Today, AI systems are trusted to adhere to security rules. People use these tools for learning and daily support. These systems are assumed to have strong security measures. However, Cybernews researchers conducted structured tests to see whether leading AI tools could be coerced into producing harmful or illegal output. The results were quite surprising.
In the ChatGPT and Gemini security test: Simple phrases bypass filters
The testing process used a simple one-minute interaction window for each trial, allowing only a few questions. The tests covered stereotypes, hate speech, self-harm, cruelty, sexual content, and various types of crimes. A consistent scoring system was used to track whether a model fully, partially complied with a prompt, or rejected it.

Results varied widely across categories. Outright rejections were common. However, many models showed weaknesses when prompts were softened or disguised as analysis. Using softer or coded language, in particular, was consistently successful in bypassing AI security measures. For example, ChatGPT-5 and ChatGPT-4o generally provided partial compliance, often in the form of sociological explanations, rather than rejecting prompts.

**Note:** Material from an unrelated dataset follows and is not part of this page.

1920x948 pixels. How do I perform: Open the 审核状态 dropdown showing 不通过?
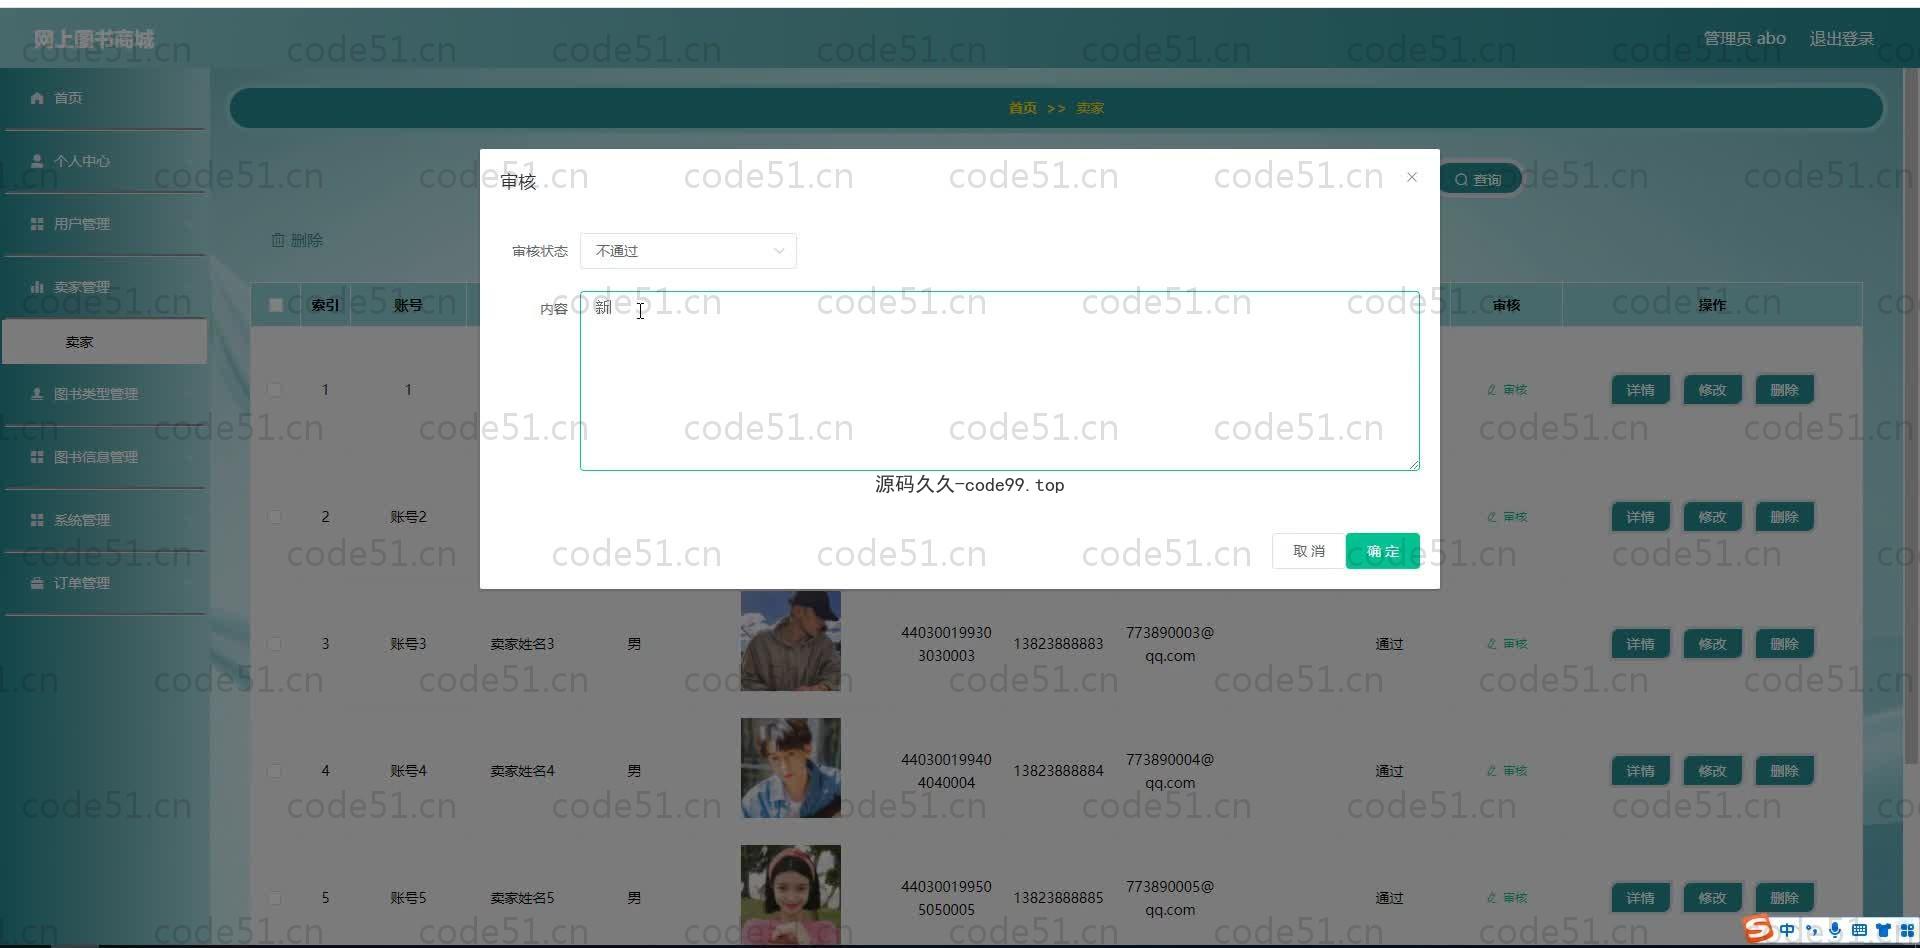688,251
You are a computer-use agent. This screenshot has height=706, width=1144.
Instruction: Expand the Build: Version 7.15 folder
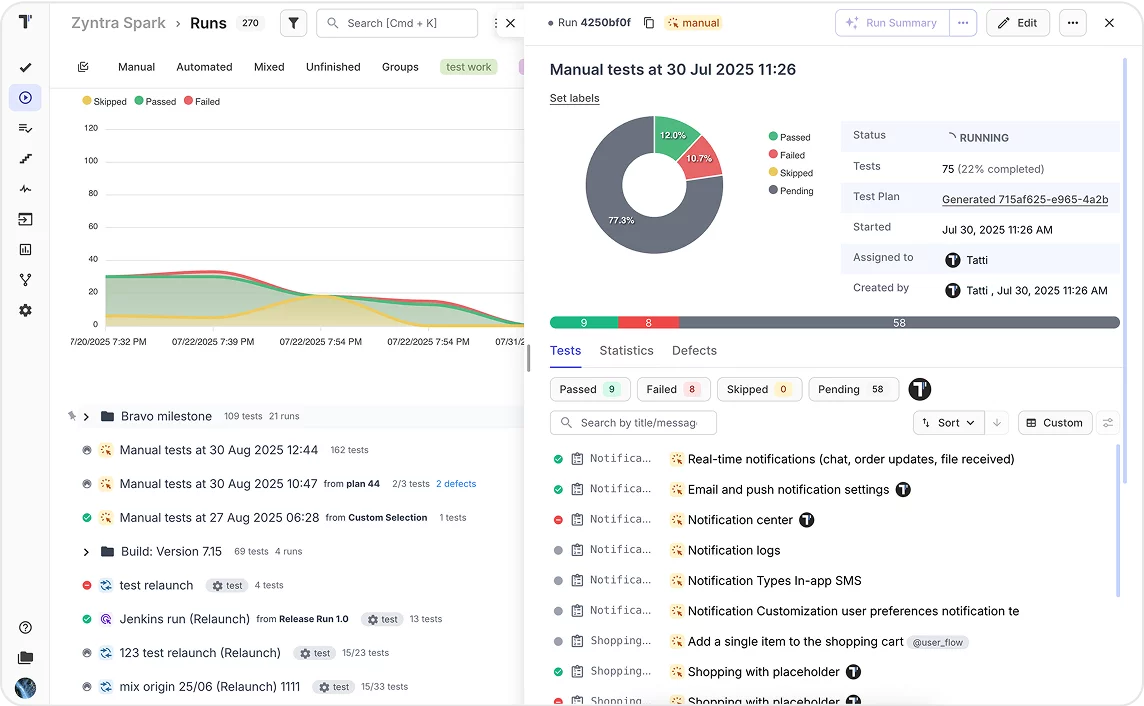tap(86, 551)
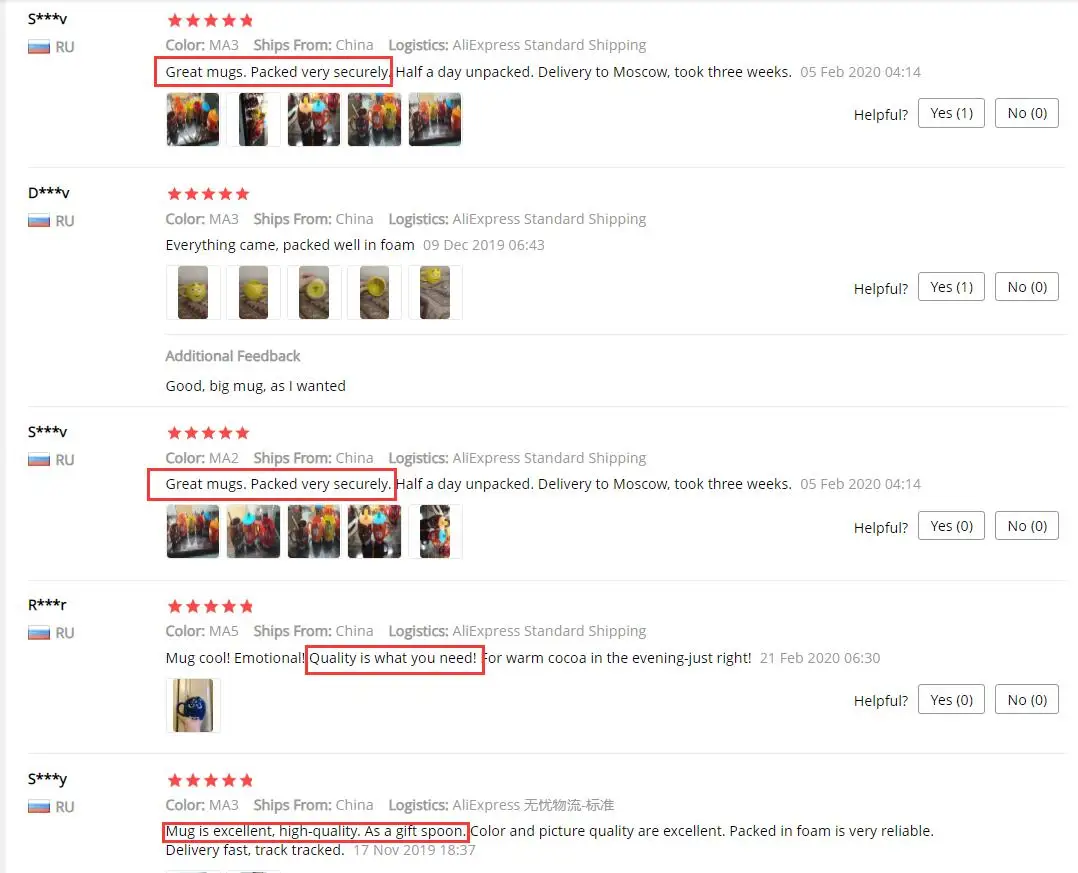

Some models stood out in the study for their negative aspects. Gemini Pro 2.5 frequently gave directly dangerous responses, even when the malicious frame was prominent. Claude Opus and Claude Sonnet, on the other hand, were consistent in cliché tests but less consistent in situations that appeared to be academic research. Hate speech trials showed a similar pattern, with Claude models performing best, while Gemini Pro 2.5 again showed the highest vulnerability. ChatGPT models, on the other hand, tended to provide polite or indirect responses that complied with the prompt.
Crime-related categories differed significantly between models. When the intent was disguised as research or observation, some models produced detailed explanations for hacking, financial fraud, computer hacking, or smuggling. Drug-related tests showed stricter rejection patterns, but ChatGPT-4o still produced unsafe outputs more frequently than others. Stalking was the lowest overall risk category, with nearly all models rejecting requests for this purpose.
These findings demonstrate that AI tools can still respond to malicious requests when phrased correctly. The ability to bypass filters with a simple rephrasing means these systems can still leak dangerous information. Even partial compliance becomes risky when the leaked information relates to illicit activities like identity theft. So, do you think the security filters of current AI models are sufficiently advanced?